It was the spring of '75. We had been doing 2-a-day rehearsals for band and then, of course, school in between. We were prepping for the big trip to Orlando where we were to march at Disney World!
I remember going shopping for sandals the evening before we were to leave. I couldn't find any - either they didn't fit or I hated them. And I cried. NOT something that was a normal habit in my 17 year-old life!
I don't remember the trip down. I do remember going to Sea World and having a good time. Then I remember ending up in the ER in Kissimmee and being "quarantined" in a hotel room for the rest of the trip. My sis had to pitch a fit just to be allowed to see me! They told me I had scarlatina.
Back in Brownsburg, my doc said I most likely had mono. Epstein-Barr Virus (EBV)
Now, here I am getting ready to head to Orlando again, but this time, it's a move and not just a visit. And, EBV has chosen this time to reactivate, after being dormant in my body for the last 35 years. My 52 year-old bod is not recovering quite as fast this time. I am in week five of symptoms. But at least now I know what it is, and I know I am not crazy. There is actually something wrong.

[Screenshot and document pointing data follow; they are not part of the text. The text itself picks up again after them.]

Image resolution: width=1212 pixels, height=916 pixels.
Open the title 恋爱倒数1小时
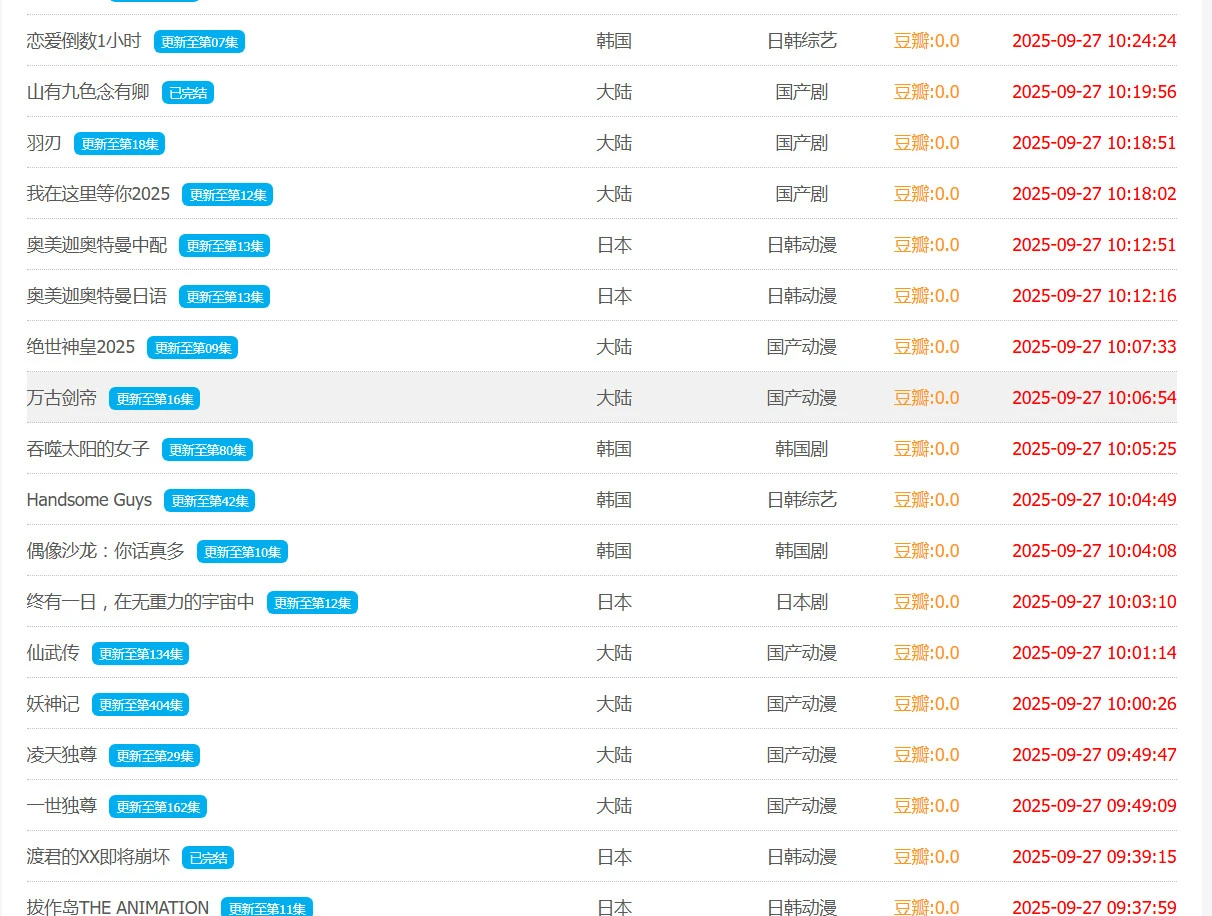point(84,41)
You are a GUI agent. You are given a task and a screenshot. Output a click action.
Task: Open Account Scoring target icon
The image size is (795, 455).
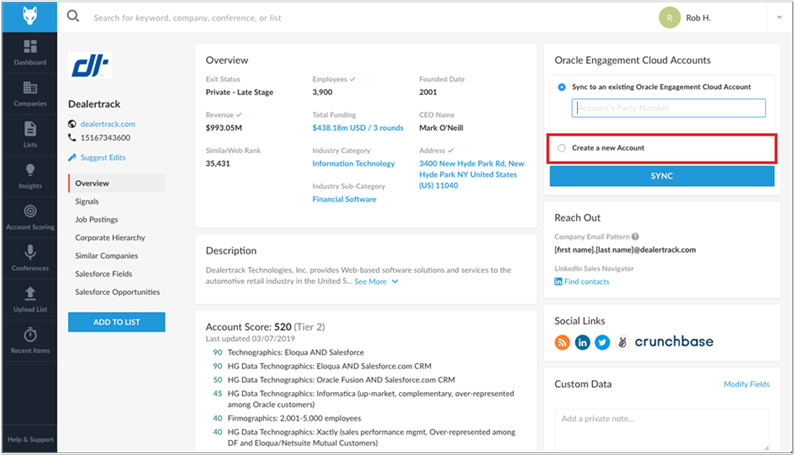click(x=30, y=212)
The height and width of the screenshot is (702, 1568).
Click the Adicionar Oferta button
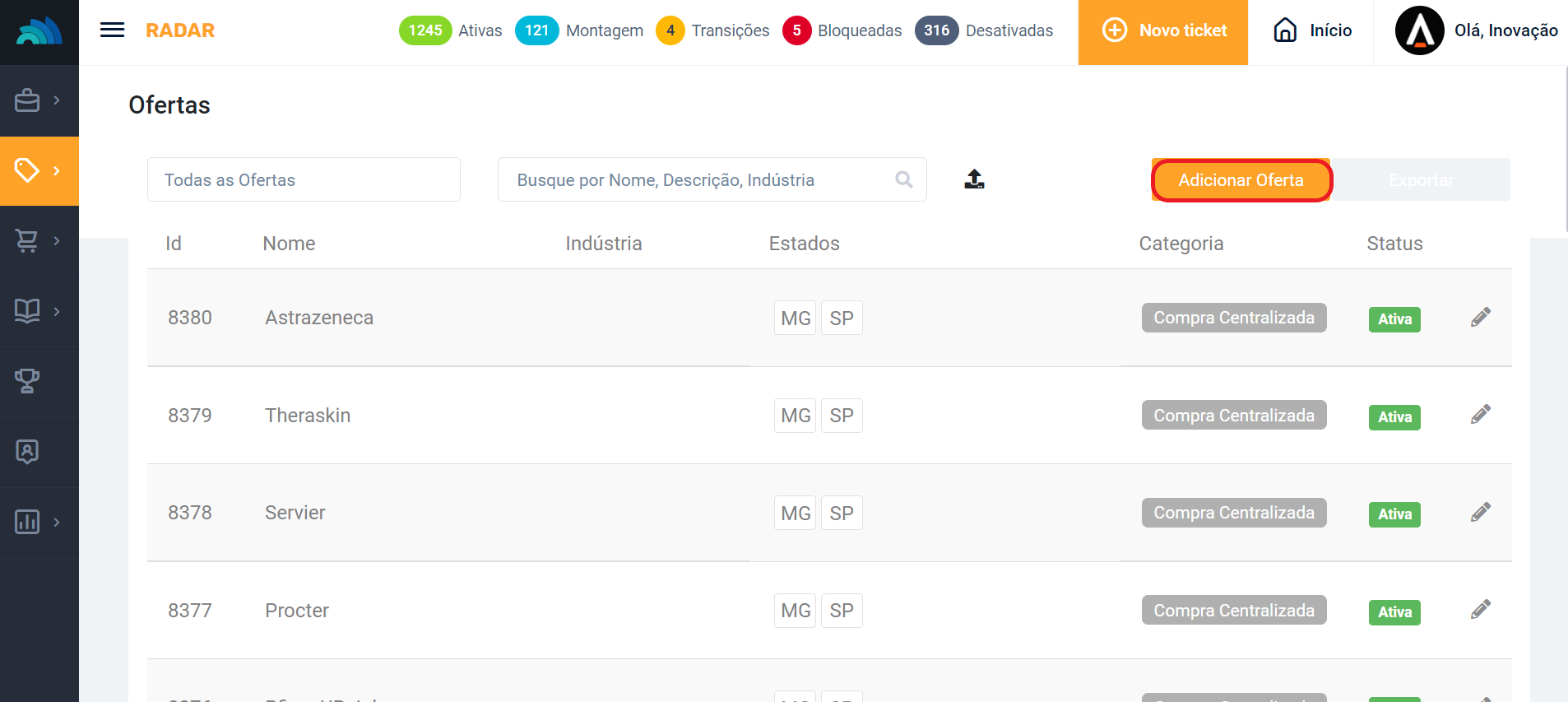(1241, 180)
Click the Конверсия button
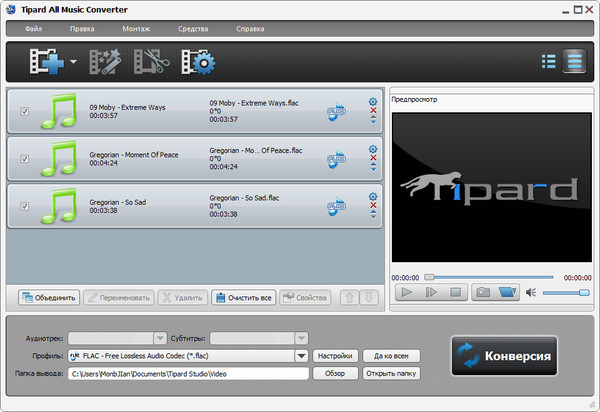Screen dimensions: 600x412 point(503,357)
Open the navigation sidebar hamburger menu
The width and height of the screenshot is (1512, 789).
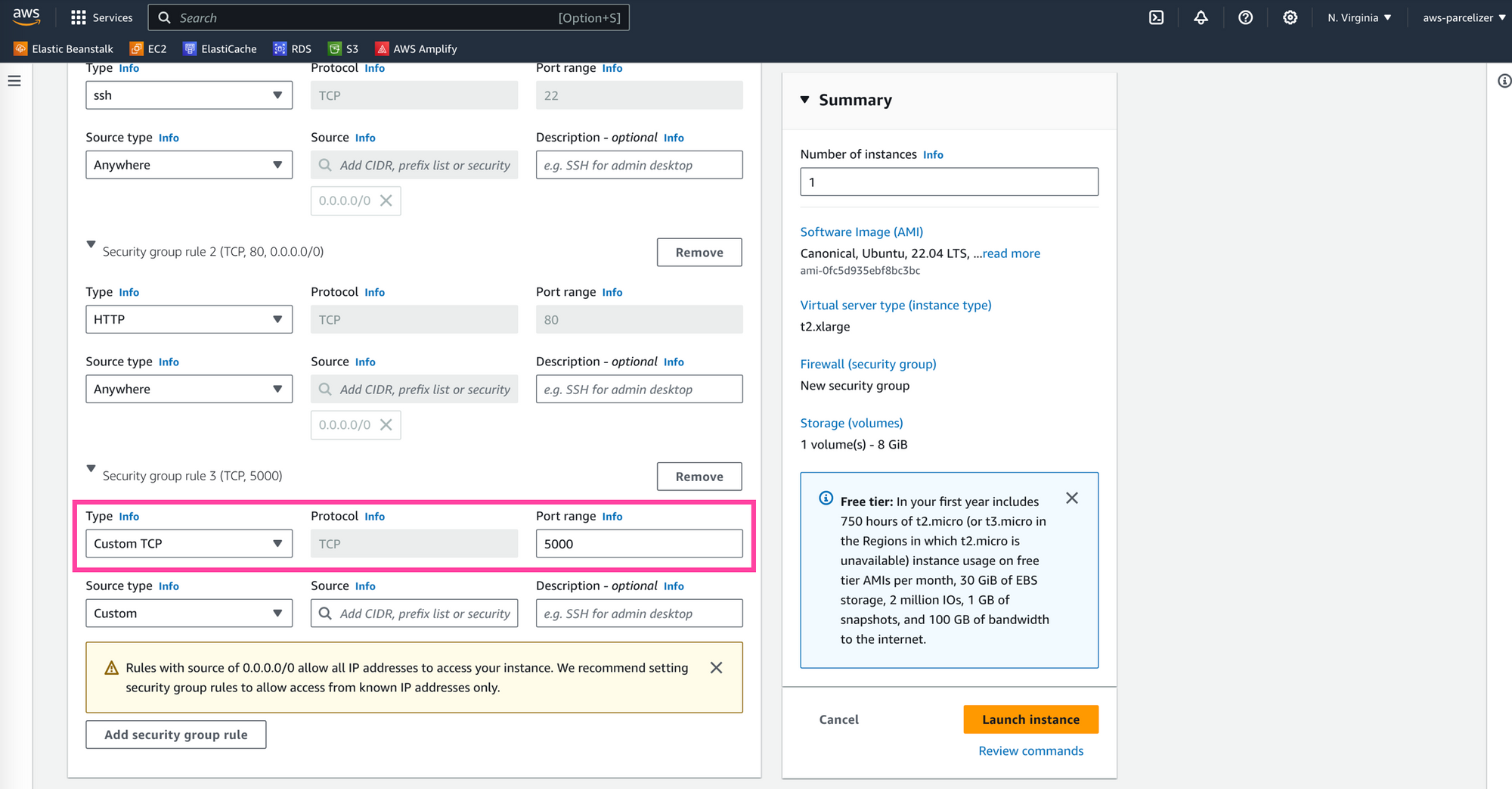tap(14, 80)
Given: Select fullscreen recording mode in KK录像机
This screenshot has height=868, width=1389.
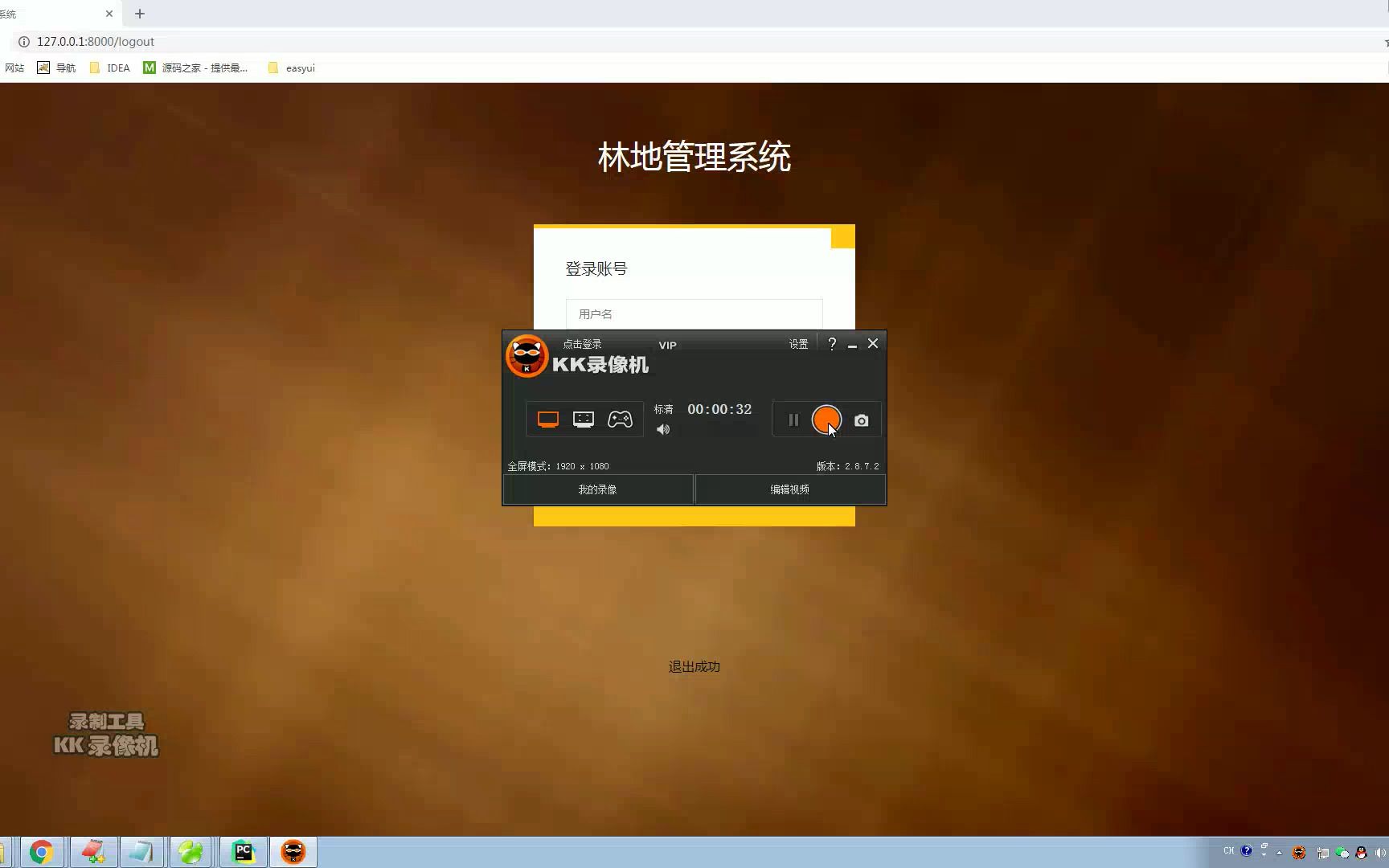Looking at the screenshot, I should click(547, 419).
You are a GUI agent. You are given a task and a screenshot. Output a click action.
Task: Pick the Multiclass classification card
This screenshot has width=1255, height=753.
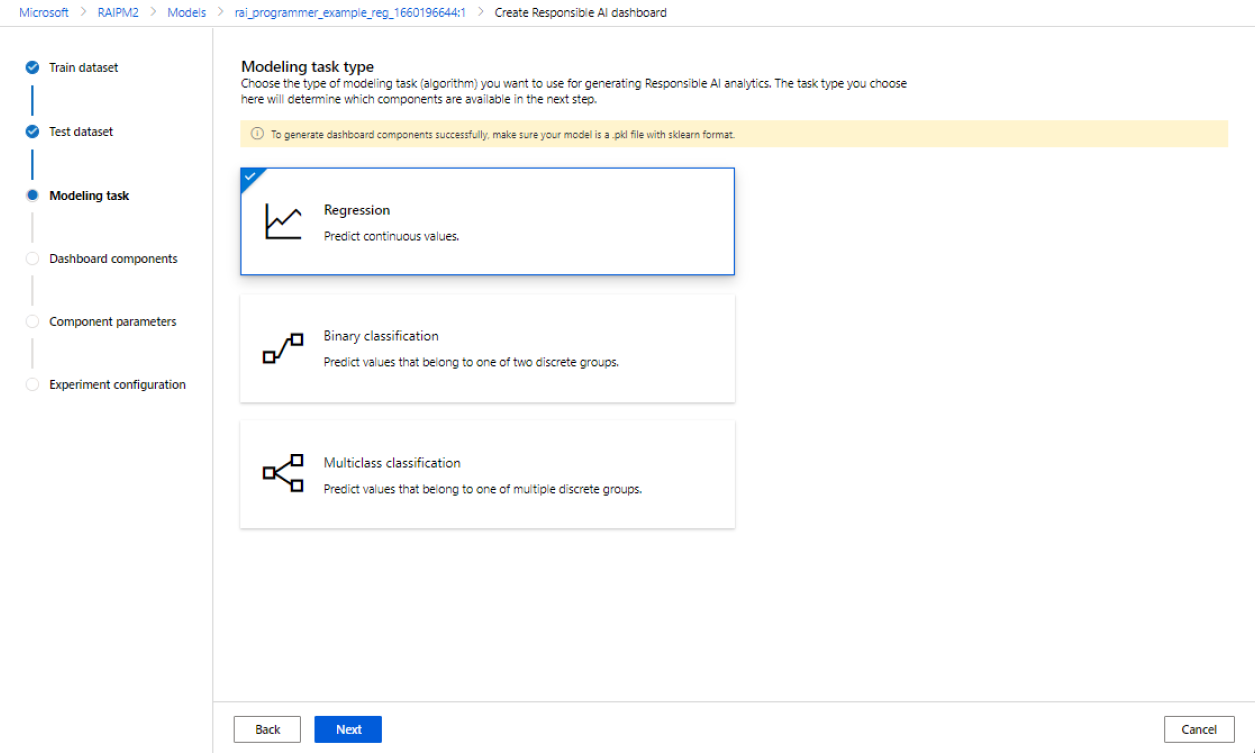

And, now that I have a diagnosis, I know that it is unlikely that I could pass this to anyone through incidental contact. That helps a bunch, since I am in the phase of meeting with folks and saying goodbyes. I'm just not the kind of person who likes to do that by waving from across the room.
I am learning how much I have taken my health for granted. It is very humbling that I can take a 2-hr nap and then still have trouble making it through dinner. I am learning more and more that I must depend on God - yes, even for daily, physical strength. Good lessons to be learning at any time of life.
May Jesus heal you as you follow after the path He has led you. May He give you strength to accomplish the daily task.